Norway implements financial support programme for COVID-19 impacted businesses
Trond Eivind Johnsen and Wensing Li of Deloitte Norway discuss how the Norwegian government has moved to support businesses affected by the coronavirus outbreak through a novel scheme.
On the backdrop of the devastating impact that the COVID-19 pandemic has had on the global and domestic economy, Norway has implemented a financial support programme for impacted businesses. Recently approved by the European Free Trade Association (EFTA) Surveillance Authority, the programme has gone live and first cash-outs were expected in April.
All entities registered in Norway within March 1 this year, which are taxable to Norway (also permanent establishments (Pes) of foreign resident entities, as well as the taxable activities of charitable organisations) and that has employees may apply. However entities liable to finance tax or tax petroleum surtax, as well as most electricity production/transmission/distribution companies, airlines and kindergartens are excluded from the programme.
Under the programme, enterprises with a turnover decline due to the COVID-19 pandemic can apply for a cash grant to cover a portion of unavoidable fixed costs. The turnover decline must exceed at least 30% in April and May (20% in March) when comparing actuals to a normal turnover for the same month calculated using a specific set of rules. For businesses that have been closed down following a government order, up to 90% of unavoidable costs may be covered; for other businesses with turnover decline due to infection control measures, this is reduced to 80%. The grant is calculated on the basis of several factors, but will in any case be subject to an upper limit of NOK 80 million ($7.75 million) a month per business. The same limit applies to groups.
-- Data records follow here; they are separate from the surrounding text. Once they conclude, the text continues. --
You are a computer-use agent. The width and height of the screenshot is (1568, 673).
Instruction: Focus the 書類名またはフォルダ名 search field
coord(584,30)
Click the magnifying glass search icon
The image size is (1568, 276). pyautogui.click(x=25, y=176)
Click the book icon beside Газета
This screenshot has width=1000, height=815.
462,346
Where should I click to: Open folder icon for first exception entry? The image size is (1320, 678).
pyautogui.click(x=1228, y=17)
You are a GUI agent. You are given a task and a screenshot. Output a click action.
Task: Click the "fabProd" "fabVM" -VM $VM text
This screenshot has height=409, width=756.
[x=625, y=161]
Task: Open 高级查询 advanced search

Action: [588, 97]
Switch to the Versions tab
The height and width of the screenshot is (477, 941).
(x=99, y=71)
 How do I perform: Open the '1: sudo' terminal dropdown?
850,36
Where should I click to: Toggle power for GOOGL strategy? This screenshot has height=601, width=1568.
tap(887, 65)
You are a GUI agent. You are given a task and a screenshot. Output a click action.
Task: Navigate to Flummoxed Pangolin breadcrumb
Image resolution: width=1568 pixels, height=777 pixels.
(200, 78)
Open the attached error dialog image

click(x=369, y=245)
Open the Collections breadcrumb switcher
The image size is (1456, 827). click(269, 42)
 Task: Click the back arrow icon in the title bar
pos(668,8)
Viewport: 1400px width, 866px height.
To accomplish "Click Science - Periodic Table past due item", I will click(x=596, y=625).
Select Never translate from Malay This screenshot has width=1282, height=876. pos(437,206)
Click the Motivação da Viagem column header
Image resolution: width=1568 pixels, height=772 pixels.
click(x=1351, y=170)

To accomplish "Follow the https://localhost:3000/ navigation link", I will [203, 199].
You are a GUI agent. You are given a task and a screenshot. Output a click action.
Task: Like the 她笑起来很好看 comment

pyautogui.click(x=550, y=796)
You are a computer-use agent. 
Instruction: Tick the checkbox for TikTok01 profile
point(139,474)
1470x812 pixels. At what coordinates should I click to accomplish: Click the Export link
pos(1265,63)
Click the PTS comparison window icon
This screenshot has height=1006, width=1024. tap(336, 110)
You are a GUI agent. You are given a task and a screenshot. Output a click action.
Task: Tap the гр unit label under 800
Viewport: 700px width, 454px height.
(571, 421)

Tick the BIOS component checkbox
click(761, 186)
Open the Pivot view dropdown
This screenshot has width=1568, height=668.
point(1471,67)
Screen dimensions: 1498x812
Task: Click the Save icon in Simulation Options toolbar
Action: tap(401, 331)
Unavoidable costs will typically be rental of commercial premises/machinery/cars etc., electricity, public fees for water/sewage, auditing/accounting fees, insurance costs etc. In addition, interest expenses that stems from third-party debt to banks/credit institutions and bonds qualify, but a reduction is required for any interest income.
The application process is based on self-declaration. Authorised accountants and auditors can also apply on behalf of the business. The applicant must, upon request from the tax authorities, be able to provide confirmation from an auditor or authorised accountant of the content of the application. Notwithstanding, such confirmation must be submitted when setting up the financial statements for FY20. Businesses that are not obliged to prepare financial statements must present such confirmation upon filing of tax return for FY20.